══ Material for this task ══

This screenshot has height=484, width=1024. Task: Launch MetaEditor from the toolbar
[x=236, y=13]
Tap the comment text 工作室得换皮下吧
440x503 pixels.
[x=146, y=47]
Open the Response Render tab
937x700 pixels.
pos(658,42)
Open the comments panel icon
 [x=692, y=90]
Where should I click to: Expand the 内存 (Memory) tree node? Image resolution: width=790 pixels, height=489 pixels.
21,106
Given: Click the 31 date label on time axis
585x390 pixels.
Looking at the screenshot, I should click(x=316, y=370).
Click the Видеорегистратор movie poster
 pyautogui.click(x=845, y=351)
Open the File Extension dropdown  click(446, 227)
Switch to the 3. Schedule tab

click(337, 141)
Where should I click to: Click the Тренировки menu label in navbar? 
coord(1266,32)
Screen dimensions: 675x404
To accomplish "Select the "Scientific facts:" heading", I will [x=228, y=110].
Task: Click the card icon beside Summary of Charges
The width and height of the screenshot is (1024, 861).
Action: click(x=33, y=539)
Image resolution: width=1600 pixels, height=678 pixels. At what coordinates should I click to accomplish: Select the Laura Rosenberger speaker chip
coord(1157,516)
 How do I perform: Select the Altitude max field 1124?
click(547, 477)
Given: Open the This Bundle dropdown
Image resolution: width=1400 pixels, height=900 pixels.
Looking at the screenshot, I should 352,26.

═══

--- Your assignment ---
In these entries, some lines may contain the string "Given". Give the number of such lines and nothing more.

--- The completed task ---
2